To use these commands, you need to insert following line in your .gdbinit:

source ~/src/gdb/gdbx.py

Here's the link to the repository: github. You may create an issue to leave a comment or suggestion there.

The rest article explains how to use these custom commands.

hexdump

While GDB 'x' command prints various data in your custom format, it is not still pretty (at least for me.) GDB 'hexdump' operates like GDB 'dump', prints the data in hexdump(1)-like output:

hexdump value EXPR [## OPTION...]
hexdump memory START_ADDR END_ADDR [## OPTION...]

If you want to print the value of an expression (i.e. variable), GDB 'hexdump value' is your choice. To print the memory region, use GDB 'hexdump memory':

# Print the string constant, "hello, world"
(gdb) hexdump value "hello, world"
00000000  68 65 6c 6c 6f 2c 20 77  6f 72 6c 64 00           |hello, world.|
0000000d
# Print the value in the variable 'buffer'
(gdb) hexdump value buffer
00000000  3c 6d 65 73 73 61 67 65  20 66 72 6f 6d 3d 22 63  |<message from="c|
00000010  69 6e 73 6b 79 40 73 61  6d 73 75 6e 67 2e 63 6f  |insky@xxxxxxx.co|
00000020  6d 2f 74 76 22 20 74 6f  3d 22 63 69 6e 73 6b 79  |m/tv" to="cinsky|
00000030  40 73 61 6d 73 75 6e 67  2e 63 6f 6d 2f 77 65 62  |@xxxxxxx.com/web|
...
# Print the value (only the first 32 bytes)
(gdb) hexdump memory buffer ((char*)buffer+32)
00000000  3c 6d 65 73 73 61 67 65  20 66 72 6f 6d 3d 22 63  |<message from="c|
00000010  69 6e 73 6b 79 40 73 61  6d 73 75 6e 67 2e 63 6f  |insky@xxxxxxx.co|
00000020
(gdb) _

By default, GDB 'hexdump' prints the data using hexdump(1) '-C' option. If you want use different option, add '##' in the commandline, then add your options. For example, to print the data in octal format, use '-b' option:

(gdb) hexdump memory valid ((char*)valid+32) ## -b
0000000 074 155 145 163 163 141 147 145 040 146 162 157 155 075 042 143
0000010 151 156 163 153 171 100 163 141 155 163 165 156 147 056 143 157
0000020
(gdb) _

Refer to the man page of hexdump(1) for more options.

iconv

If you want debug a program that uses various character encodings, there are some cases like that (1) You want to verify the data in specified character encoding, (2) You knew that the data contains foreign language message, but you're not sure what kind of character encoding it uses.

GDB 'iconv' command make easy to solve above problems.

First, you need to set the system's default character encoding. (By 'system', I mean the internal Python interpreter's) To get or set the system encoding you can use following command:

iconv encoding [#ENCODING]

If you give no argument, GDB 'iconv encoding' prints the current default character encoding.
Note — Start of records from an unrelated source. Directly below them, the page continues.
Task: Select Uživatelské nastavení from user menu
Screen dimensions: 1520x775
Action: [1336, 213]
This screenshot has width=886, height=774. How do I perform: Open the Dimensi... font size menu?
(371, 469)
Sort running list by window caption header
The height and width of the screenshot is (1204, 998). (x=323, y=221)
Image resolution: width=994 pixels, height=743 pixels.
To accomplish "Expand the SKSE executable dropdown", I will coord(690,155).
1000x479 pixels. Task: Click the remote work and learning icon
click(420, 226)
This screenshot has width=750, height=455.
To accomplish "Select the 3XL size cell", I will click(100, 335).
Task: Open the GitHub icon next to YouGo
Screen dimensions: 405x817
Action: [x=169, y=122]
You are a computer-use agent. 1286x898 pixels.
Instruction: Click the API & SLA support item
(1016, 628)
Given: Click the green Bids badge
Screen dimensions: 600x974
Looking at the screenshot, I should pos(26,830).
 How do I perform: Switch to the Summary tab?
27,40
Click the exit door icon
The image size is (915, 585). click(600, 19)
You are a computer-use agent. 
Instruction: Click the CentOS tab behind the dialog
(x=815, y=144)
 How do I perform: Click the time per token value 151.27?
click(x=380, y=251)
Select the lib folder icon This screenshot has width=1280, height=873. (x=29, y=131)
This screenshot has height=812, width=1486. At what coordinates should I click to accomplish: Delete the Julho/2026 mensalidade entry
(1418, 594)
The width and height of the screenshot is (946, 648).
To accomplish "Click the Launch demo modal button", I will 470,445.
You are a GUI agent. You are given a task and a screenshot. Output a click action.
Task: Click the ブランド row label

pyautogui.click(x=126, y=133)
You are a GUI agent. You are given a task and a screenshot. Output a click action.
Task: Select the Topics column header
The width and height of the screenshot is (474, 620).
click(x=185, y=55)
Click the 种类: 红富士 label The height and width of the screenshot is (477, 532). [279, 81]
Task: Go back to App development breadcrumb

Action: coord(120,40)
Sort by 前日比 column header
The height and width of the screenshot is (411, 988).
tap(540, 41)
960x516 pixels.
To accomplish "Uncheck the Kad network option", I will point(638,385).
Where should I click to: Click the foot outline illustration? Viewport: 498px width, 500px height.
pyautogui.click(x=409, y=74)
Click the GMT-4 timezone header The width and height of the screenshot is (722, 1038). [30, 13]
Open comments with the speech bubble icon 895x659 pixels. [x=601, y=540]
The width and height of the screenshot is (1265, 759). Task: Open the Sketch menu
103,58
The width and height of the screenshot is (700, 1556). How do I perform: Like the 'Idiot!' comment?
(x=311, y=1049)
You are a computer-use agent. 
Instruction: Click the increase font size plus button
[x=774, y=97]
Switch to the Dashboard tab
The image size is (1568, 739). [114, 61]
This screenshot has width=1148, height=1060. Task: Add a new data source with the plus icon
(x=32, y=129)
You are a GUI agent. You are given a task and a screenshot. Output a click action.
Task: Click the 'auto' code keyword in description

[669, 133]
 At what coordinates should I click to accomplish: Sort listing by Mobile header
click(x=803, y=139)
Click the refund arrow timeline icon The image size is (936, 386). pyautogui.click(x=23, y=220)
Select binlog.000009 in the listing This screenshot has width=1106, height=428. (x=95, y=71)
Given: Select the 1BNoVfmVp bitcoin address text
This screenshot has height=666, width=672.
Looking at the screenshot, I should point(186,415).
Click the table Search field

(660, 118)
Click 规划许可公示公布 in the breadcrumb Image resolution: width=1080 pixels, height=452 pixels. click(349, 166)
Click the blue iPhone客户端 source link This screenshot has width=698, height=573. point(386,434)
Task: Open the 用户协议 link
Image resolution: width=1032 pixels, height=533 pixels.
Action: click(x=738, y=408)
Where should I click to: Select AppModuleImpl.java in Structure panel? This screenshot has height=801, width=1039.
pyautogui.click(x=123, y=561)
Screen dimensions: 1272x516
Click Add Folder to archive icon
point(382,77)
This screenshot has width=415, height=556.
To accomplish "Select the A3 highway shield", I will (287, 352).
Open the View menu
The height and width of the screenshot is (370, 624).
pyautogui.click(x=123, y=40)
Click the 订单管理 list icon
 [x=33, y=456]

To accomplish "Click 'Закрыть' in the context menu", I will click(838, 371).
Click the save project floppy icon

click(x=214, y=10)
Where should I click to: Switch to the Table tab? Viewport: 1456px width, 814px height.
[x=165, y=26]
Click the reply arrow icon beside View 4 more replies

If you give one argument that incicates certain encoding, GDB 'iconv encoding' replace the current character encoding to the specified one.

The argument, '#ENCODING' uses special form; the first character should be always '#', uses only lower-case character, and you need to substitute all non-alpha-numeric character to '_'. For example, if you want to use "ISO_8859-10:1992", your choice will be "iso_8859_10_1992":

(gdb) iconv encoding #iso_8859_10_1992

In general cases, most of modern Linux distribution uses "UTF-8" as their default encoding, you may want to do:

(gdb) iconv encoding #utf_8

The actual conversion will be done with following commands:

iconv value EXPR #ENCODING [#ENCODING...]
iconv memory START_ADDR END_ADDR [#ENCODING...]

The meaning of EXPR, START_ADDR, and END_ADDR is the same as GDB 'hexdump' or GDB 'dump' command.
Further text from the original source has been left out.